• Brassica napus;
  • clubroot;
  • cortical infection;
  • hypersensitive response;
  • lignin;
  • root hair infection;
  • ROS;
  • SEM;
  • TEM


The timing and expression of resistance to four isolates of Plasmodiophora brassicae, collected from research sites where pathotypes 2, 3, 5 and 6 (Williams' system) had been dominant when characterised in 2006, were assessed in four new commercial cultivars of canola (Brassica napus) with resistance to clubroot. Each of the resistant cultivars was highly resistant to all four of the isolates, and there was no difference in their response to infection. Root hair infection occurred at high levels, but pathogen development occurred more slowly than in a susceptible cultivar (control).
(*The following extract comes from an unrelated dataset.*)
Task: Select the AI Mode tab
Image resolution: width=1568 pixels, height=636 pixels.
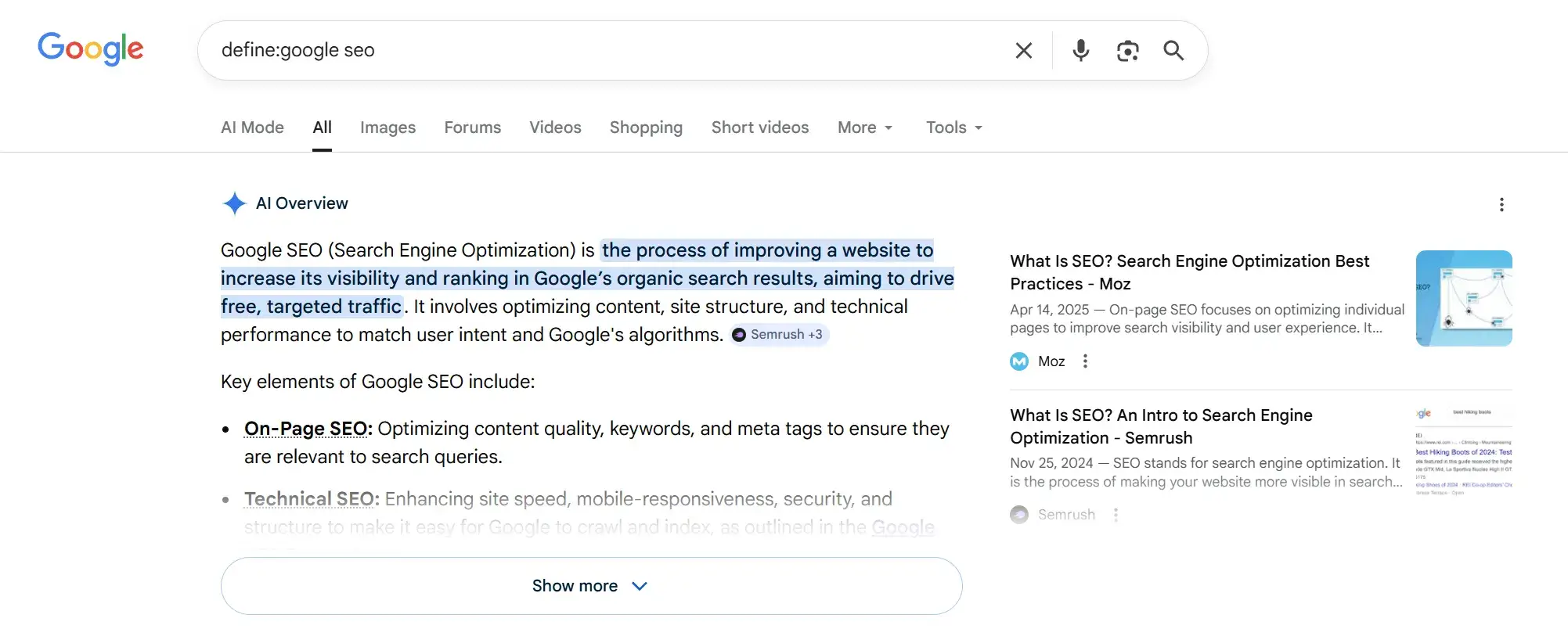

Secondary infection and development in cortical cells was severely inhibited in each of the resistant cultivars; only a few bi-nucleated plasmodia were observed at 12 days after inoculation (DAI), and plasmodia were rarely observed at 18 and 24 DAI. In contrast, development in the susceptible cultivar had progressed to resting spores by 24 DAI. A dense ring of accumulated reactive oxygen species (ROS) was observed in the endodermis, pericycle and vascular cambium of non-inoculated controls and inoculated plants of the resistant cultivars. However, the ROS ring disappeared rapidly in infected plants of the susceptible cultivar. Plasmodia invaded the stele of susceptible roots by preferentially colonising the xylem parenchyma cells. Expansion and enlargement of lignified xylem cells was observed by 35 DAI. The absence of any specific points of ROS accumulation or lignification of epidermal or cortical cells in the resistant cultivars indicates that a hypersensitive response is not the main mechanism of resistance in these lines. The uniform response of these resistant cultivars to the four isolates of P. brassicae indicates that the resistance in each cultivar may be conditioned by a gene(s) from a single source that confers broad resistance, because most sources of resistance to P. brassicae are pathotype specific.